**Task prompt:**
Which two NLTK packages does the notebook code below download?

**Text section:**
##########

In [1]:
from __future__ import absolute_import, division, print_function

In [2]:
import codecs
import glob
import logging
import multiprocessing
import os
import pprint
import re

In [3]:
import nltk
import gensim.models.word2vec as w2v
import sklearn.manifold
import numpy as np
import matplotlib.pyplot as plt
import pandas as pd
import seaborn as sns

In [4]:
%pylab inline

Populating the interactive namespace from numpy and matplotlib


In [5]:
!pip install -q keras

In [6]:
logging.basicConfig(format='%(asctime)s : %(levelname)s : %(message)s', level=logging.INFO)

In [7]:
nltk.download("punkt")
nltk.download("stopwords")

[nltk_data] Downloading package punkt to
[nltk_data]     /Users/carolinesilva/nltk_data...
[nltk_data]   Package punkt is already up-to-date!
[nltk_data] Downloading package stopwords to
[nltk_data]     /Users/carolinesilva/nltk_data...
[nltk_data]   Package stopwords is already up-to-date!


True

### Define Text Sources

In [10]:
book_filenames = ['datasets/el_pais/all_news.txt', 'datasets/el_pais/all_news2.txt', 
                  'datasets/el_pais/all_news3.txt', 'datasets/el_pais/all_news4.txt',
                 'datasets/folha/all_news.txt']

### Group all text into one string

In [11]:
corpus_raw = u""
for book_filename in book_filenames:
    print("Reading '{0}'...".format(book_filename))
    with codecs.open(book_filename, "r", "utf-8") as book_file:
        corpus_raw += book_file.read()

##########

**Dataset excerpt:**
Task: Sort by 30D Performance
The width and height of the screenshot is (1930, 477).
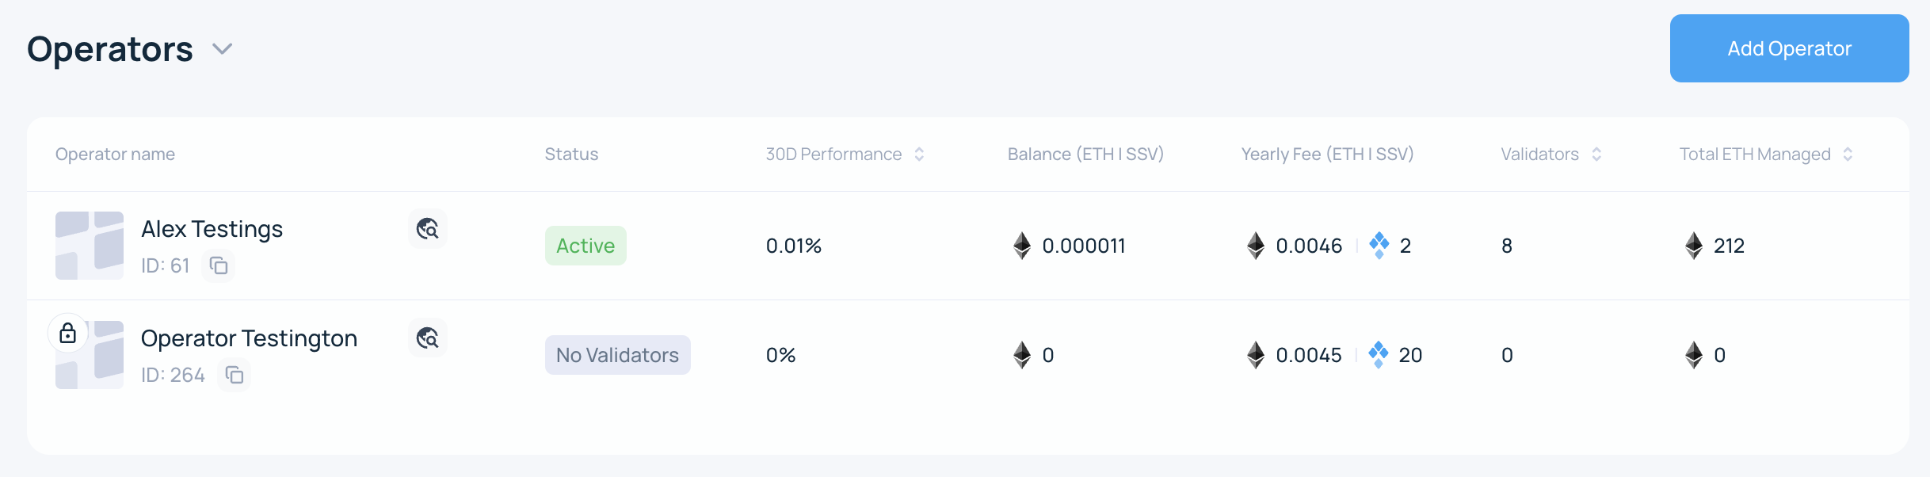Action: point(919,155)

##########

**Full answer:**
punkt and stopwords